DIRECTIONS :: Among the entries below, extract exactly the lines that run from the one with "Instruction: Click the Flutter" through the one with "500x375 pixels.", both ends included.

___ DATA EXTRACTS

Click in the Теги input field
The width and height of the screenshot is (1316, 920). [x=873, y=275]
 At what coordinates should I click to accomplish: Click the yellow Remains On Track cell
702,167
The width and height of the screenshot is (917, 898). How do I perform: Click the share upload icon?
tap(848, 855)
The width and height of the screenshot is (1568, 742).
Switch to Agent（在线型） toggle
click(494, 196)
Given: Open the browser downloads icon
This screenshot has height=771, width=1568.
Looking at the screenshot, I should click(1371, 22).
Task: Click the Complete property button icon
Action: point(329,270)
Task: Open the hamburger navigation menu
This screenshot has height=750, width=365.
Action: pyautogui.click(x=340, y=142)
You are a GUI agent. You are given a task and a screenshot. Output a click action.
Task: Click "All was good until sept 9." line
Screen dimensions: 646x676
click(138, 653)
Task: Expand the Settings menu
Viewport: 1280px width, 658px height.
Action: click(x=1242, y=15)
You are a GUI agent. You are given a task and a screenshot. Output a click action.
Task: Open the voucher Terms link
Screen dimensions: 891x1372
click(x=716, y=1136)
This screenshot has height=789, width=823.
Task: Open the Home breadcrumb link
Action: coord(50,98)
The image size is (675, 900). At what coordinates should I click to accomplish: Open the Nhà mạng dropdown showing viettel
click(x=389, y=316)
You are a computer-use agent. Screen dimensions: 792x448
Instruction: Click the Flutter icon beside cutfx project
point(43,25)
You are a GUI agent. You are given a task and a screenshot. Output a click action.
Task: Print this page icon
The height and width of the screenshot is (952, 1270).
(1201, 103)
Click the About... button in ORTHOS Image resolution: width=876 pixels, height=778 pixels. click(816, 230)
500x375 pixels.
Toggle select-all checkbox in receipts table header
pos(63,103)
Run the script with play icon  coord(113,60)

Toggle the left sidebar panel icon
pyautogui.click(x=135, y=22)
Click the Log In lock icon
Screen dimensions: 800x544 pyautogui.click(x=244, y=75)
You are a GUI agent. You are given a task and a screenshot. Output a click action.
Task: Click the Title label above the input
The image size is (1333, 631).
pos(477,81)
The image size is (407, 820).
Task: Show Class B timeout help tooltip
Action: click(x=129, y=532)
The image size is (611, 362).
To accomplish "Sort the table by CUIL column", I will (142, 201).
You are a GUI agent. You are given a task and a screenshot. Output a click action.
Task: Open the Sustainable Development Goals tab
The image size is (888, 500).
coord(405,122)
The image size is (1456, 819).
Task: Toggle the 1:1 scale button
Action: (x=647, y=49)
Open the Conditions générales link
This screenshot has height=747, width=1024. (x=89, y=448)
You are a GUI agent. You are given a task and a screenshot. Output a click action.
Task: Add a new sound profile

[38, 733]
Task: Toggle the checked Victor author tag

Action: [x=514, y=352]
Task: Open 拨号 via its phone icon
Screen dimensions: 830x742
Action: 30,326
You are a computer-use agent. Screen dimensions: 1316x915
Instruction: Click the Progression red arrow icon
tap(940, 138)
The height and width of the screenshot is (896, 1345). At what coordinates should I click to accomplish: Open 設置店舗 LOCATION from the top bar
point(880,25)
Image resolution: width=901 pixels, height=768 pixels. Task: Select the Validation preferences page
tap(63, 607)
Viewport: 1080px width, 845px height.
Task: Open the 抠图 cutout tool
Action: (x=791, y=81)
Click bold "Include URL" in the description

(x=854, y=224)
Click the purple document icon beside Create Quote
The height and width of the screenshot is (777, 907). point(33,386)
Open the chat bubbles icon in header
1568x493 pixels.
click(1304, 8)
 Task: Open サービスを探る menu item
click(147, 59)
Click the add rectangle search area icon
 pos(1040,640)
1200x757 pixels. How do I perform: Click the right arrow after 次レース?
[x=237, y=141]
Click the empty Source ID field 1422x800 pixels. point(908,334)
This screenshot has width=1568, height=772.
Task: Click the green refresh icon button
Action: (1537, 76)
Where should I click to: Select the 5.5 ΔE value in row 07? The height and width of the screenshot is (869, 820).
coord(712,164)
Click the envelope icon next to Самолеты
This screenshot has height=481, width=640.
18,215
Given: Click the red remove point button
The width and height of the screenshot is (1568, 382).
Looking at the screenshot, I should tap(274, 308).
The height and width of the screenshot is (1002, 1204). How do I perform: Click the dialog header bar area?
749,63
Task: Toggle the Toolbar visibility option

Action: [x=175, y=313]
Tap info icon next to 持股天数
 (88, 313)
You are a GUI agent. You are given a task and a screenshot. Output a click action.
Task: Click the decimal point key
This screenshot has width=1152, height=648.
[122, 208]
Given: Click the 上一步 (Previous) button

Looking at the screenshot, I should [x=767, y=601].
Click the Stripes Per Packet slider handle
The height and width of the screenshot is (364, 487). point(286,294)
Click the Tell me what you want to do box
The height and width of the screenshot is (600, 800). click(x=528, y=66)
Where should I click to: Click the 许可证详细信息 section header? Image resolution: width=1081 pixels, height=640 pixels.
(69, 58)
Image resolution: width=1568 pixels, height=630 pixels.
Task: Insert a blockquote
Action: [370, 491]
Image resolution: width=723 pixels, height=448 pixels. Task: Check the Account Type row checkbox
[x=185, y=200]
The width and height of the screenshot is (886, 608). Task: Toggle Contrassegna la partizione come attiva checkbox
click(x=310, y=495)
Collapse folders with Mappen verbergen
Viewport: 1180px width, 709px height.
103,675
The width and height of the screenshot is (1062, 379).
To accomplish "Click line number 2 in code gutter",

______

SOLUTION FOR THIS PROBLEM ::
Instruction: Click the Flutter icon beside cutfx project
point(43,25)
You are a GUI agent. You are given a task and a screenshot. Output a click action.
Task: Print this page icon
The height and width of the screenshot is (952, 1270).
(1201, 103)
Click the About... button in ORTHOS Image resolution: width=876 pixels, height=778 pixels. click(816, 230)
500x375 pixels.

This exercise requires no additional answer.